Ale na Gamescom Polacy nie tylko pokazują nowe produkcje, wielu twórców szuka współpracy biznesowej z wydawcami i inwestorami.  – Z ich znalezieniem największe problemy mają młode i małe studia, w przeciwieństwie do firm o długim stażu i wyrobionej już marce – tłumaczy Jakub Marszałkowski.  Przed swoją szansą stoi między innymi Marcin Turecki z krakowskiego studia TwoMammoths, które tworzy razem z bratem.  Ich produkt to relaksacyjna gra Archaica: The Path of Light, wydana na razie tylko w wersji PC. Twórcy szukają teraz inwestorów, którzy pomogą im stworzyć wersję na urządzenia mobilne. – Codziennie mam wiele spotkań z wydawcami, z niektórymi już prowadzimy rozmowy. Wszystko jest na dobrej drodze – przyznaje Marcin.

Polska częścią globalnego rynku

A za co inwestorzy cenią naszych polskich deweloperów? – Najczęściej za jakość – mówi Jakub Marszałkowki i dodaje, że polską domeną jest sektor gier premium na PC.  – Nauczyliśmy się już zachodniego racjonalizmu, ale ciągle mamy w sobie jeszcze trochę wschodniego szaleństwa. W Polsce nawet najbardziej szalony pomysł na zrobienie gry ma szansę się ziścić – stwierdza Wojciech Pazdur  z Farm 51, twórca „War World 3”. Sami gracze często nie wiedzą, że dany tytuł pochodzi z Polski. – Staramy sie, żeby było widać polski akcent, nawet logo gry jest biało czerwone, ale ludzie nie muszą tego wiedzieć. Gry są ponadnarodowe – dodaje.

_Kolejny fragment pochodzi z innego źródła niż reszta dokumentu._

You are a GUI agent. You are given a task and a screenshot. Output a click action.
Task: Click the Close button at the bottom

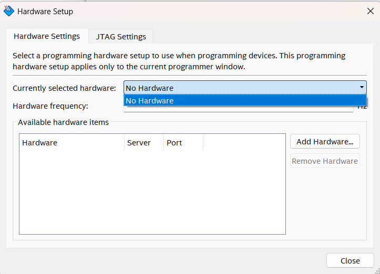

– Często zdarza się, że w jednym projekcie bierze udział więcej niż jedna firma: Polacy produkują, ktoś z zagranicy jest wydawcą, a w jeszcze innym kraju jest dystrybutor. To jest bardzo globalna branża – podsumowuje Jakub Marszałkowki. 

Targi dla potrwają do 25 sierpnia. W ubiegłym roku Gamescom odwiedziło około 350 tys. uczestników, 30 tys. gości biznesowych oraz ponad 900 wystawców.